[[ Information provided open ]]

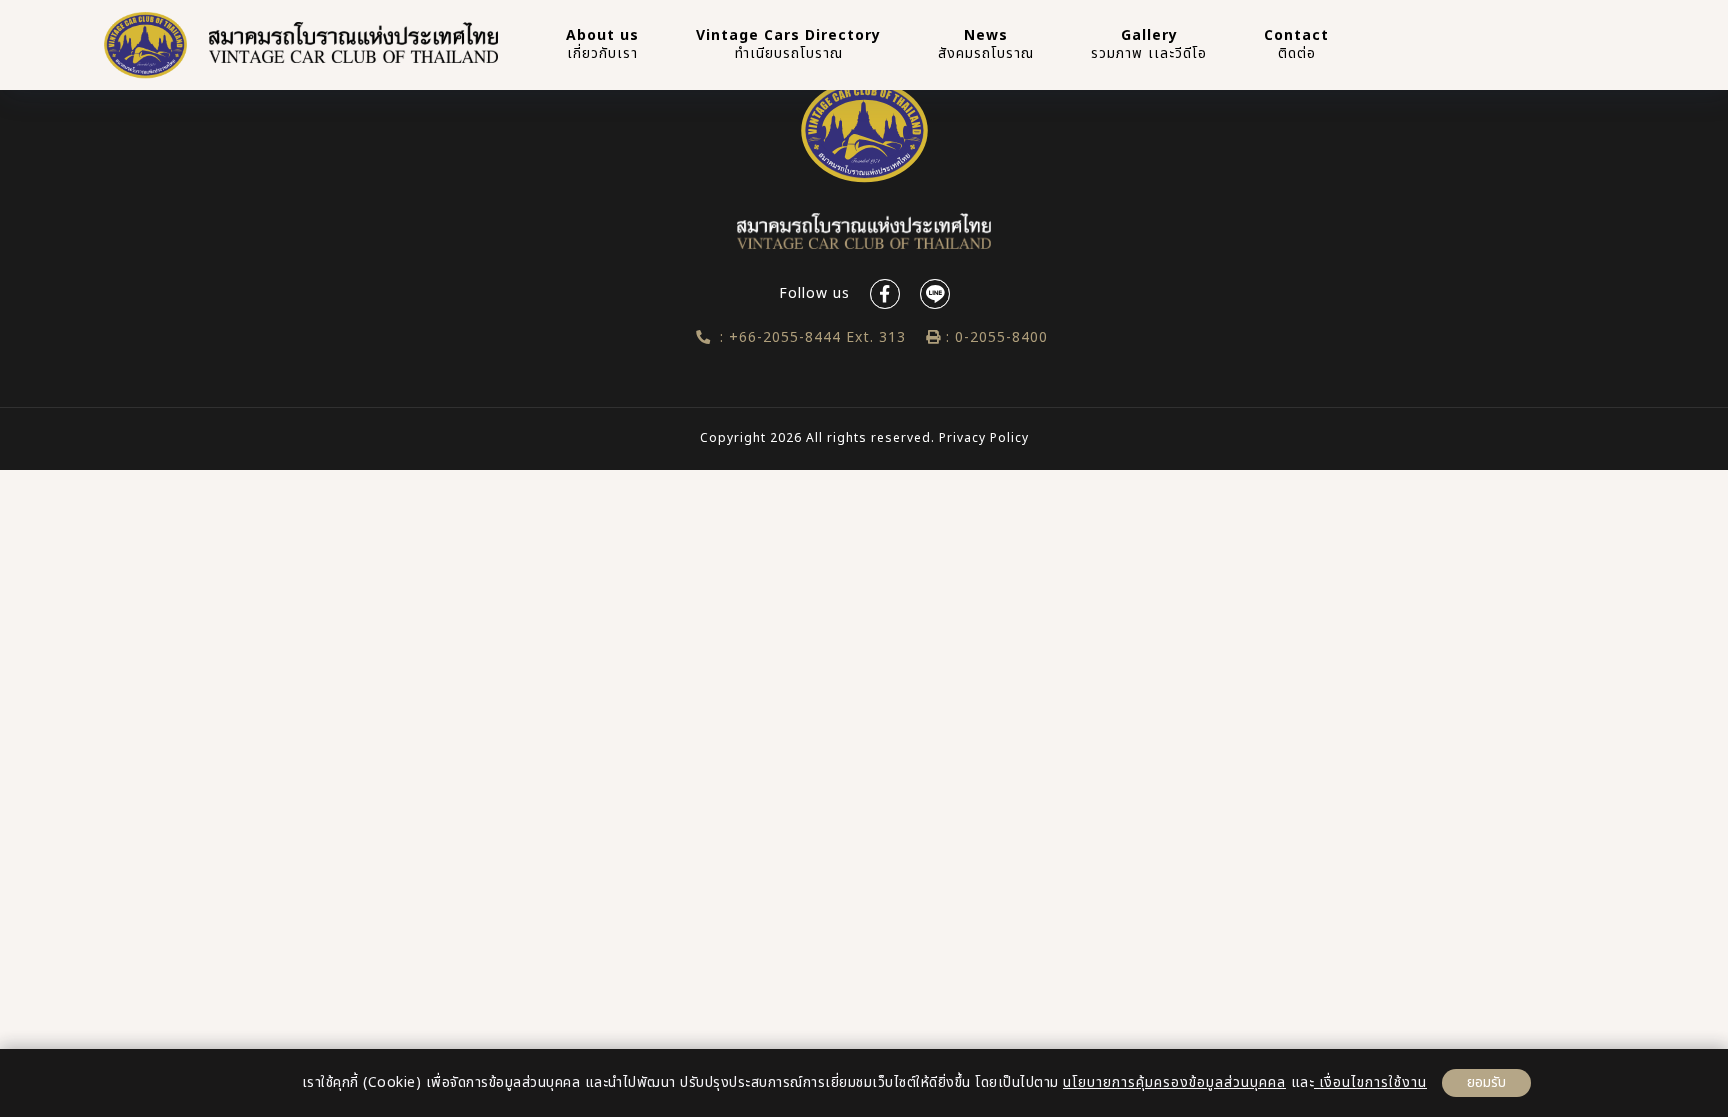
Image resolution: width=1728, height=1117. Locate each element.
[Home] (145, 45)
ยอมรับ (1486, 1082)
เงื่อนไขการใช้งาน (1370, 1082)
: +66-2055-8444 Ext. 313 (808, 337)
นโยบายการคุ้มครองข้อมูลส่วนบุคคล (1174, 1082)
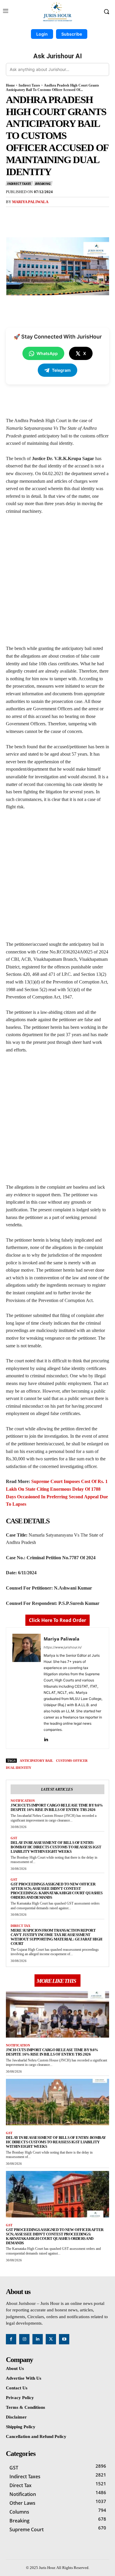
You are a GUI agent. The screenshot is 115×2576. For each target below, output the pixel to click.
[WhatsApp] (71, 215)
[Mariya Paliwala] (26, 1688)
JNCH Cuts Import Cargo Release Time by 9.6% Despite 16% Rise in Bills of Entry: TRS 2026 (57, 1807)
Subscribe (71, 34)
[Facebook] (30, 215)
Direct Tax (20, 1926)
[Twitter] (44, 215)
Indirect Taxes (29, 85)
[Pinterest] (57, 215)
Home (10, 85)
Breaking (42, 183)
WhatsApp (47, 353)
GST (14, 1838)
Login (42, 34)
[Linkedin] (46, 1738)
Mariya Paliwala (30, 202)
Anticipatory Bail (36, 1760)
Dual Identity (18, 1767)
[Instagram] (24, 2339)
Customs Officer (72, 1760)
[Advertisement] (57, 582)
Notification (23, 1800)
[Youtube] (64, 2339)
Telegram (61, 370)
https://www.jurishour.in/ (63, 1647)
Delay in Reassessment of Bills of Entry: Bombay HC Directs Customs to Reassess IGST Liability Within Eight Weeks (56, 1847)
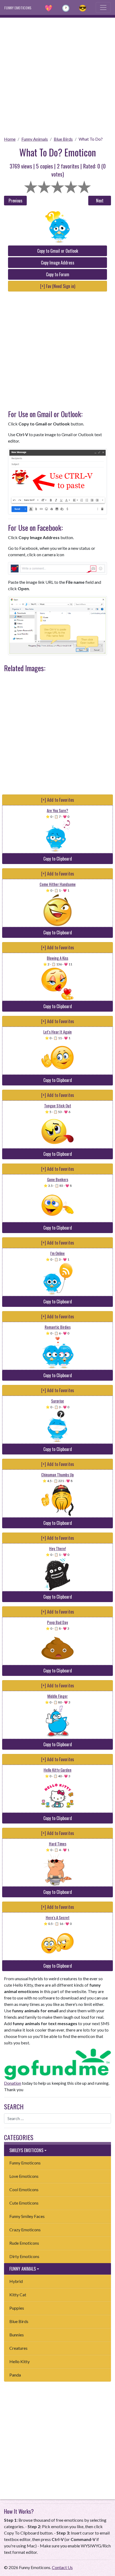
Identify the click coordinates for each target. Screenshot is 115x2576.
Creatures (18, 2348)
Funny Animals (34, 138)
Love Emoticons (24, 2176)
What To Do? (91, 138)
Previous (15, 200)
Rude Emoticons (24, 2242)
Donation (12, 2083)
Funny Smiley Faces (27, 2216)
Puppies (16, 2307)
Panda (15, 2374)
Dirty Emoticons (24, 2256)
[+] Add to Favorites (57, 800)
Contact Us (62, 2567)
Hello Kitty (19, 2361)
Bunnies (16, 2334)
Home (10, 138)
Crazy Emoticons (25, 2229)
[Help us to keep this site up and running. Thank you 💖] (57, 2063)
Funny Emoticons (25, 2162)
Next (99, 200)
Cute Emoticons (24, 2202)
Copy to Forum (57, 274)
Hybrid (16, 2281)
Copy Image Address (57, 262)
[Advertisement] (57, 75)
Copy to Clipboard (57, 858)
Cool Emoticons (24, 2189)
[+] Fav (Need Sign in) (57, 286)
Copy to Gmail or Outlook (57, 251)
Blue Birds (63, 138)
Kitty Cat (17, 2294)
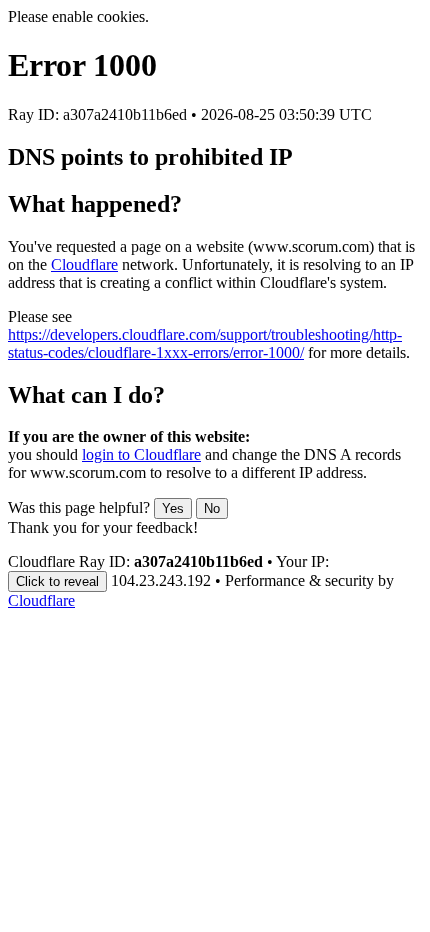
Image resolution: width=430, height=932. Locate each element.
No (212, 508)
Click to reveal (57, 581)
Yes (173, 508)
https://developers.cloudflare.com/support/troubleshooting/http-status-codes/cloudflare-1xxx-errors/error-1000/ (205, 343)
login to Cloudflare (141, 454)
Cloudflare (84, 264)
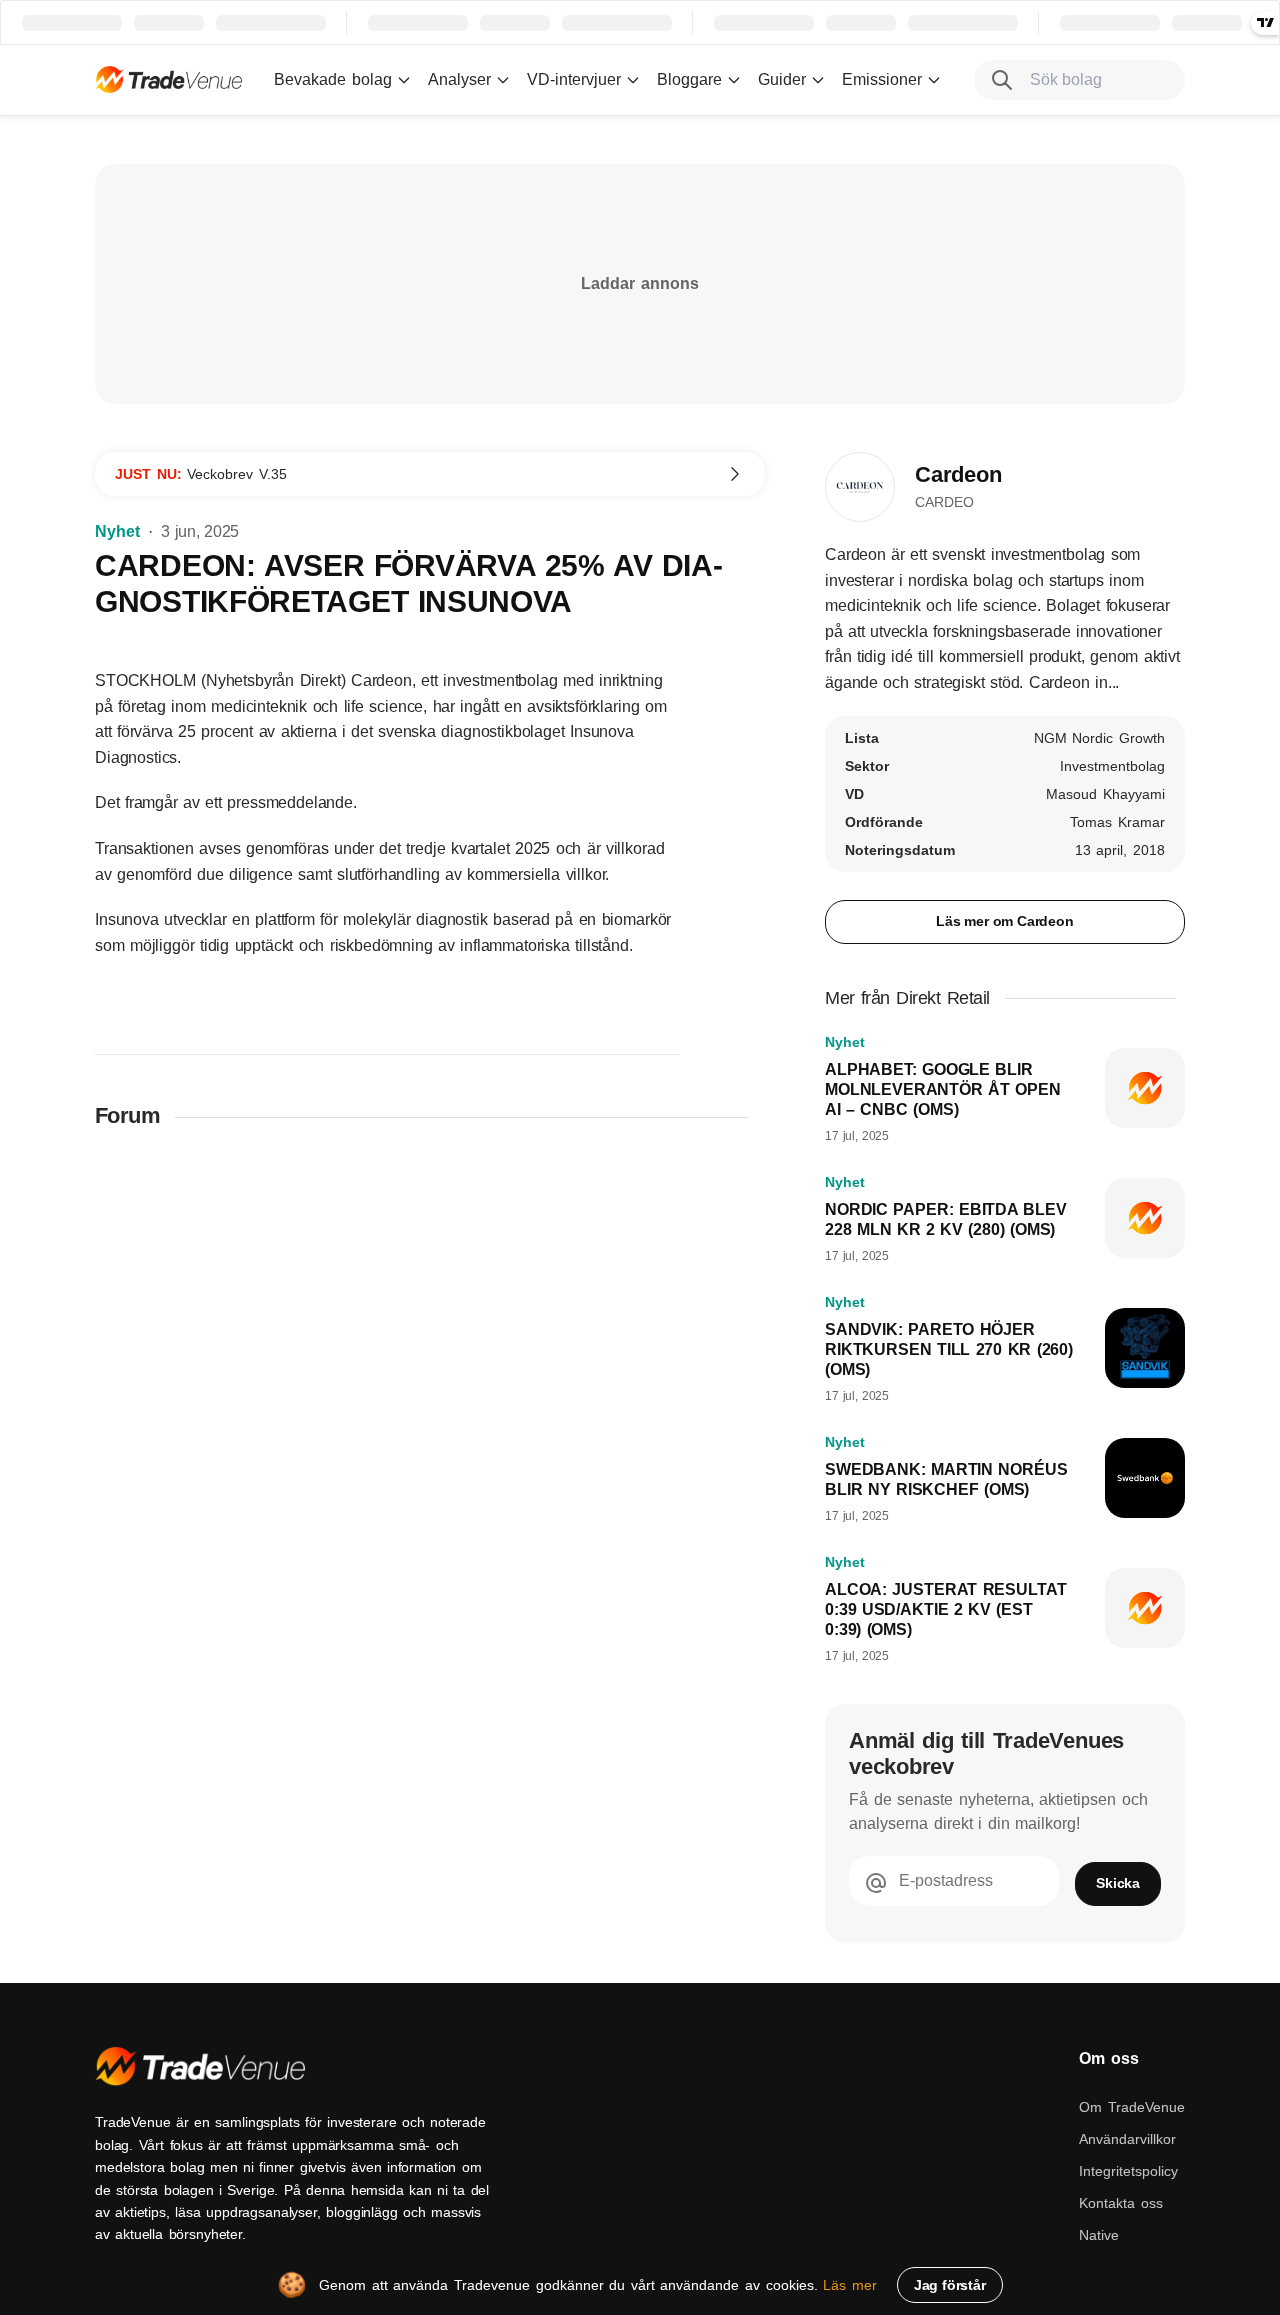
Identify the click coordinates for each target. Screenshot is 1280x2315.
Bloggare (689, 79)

[[ Information provided closed ]]

**Exercise prompt:** Print the data above from its first line through the line that has "Delay in Reassessment", exactly and with nothing else, omitting pictures.

**Output below:**
Image resolution: width=1728, height=1117. Locate each element.
[Home] (145, 45)
ยอมรับ (1486, 1082)
เงื่อนไขการใช้งาน (1370, 1082)
: +66-2055-8444 Ext. 313 (808, 337)
นโยบายการคุ้มครองข้อมูลส่วนบุคคล (1174, 1082)
You are a GUI agent. The screenshot is 115×2576. For each target below, output the pixel to click.
[WhatsApp] (71, 215)
[Mariya Paliwala] (26, 1688)
JNCH Cuts Import Cargo Release Time by 9.6% Despite 16% Rise in Bills of Entry: TRS 2026 (57, 1807)
Subscribe (71, 34)
[Facebook] (30, 215)
Direct Tax (20, 1926)
[Twitter] (44, 215)
Indirect Taxes (29, 85)
[Pinterest] (57, 215)
Home (10, 85)
Breaking (42, 183)
WhatsApp (47, 353)
GST (14, 1838)
Login (42, 34)
[Linkedin] (46, 1738)
Mariya Paliwala (30, 202)
Anticipatory Bail (36, 1760)
Dual Identity (18, 1767)
[Instagram] (24, 2339)
Customs Officer (72, 1760)
[Advertisement] (57, 582)
Notification (23, 1800)
[Youtube] (64, 2339)
Telegram (61, 370)
https://www.jurishour.in/ (63, 1647)
Delay in Reassessment of Bills of Entry: Bombay HC Directs Customs to Reassess IGST Liability Within Eight Weeks (56, 1847)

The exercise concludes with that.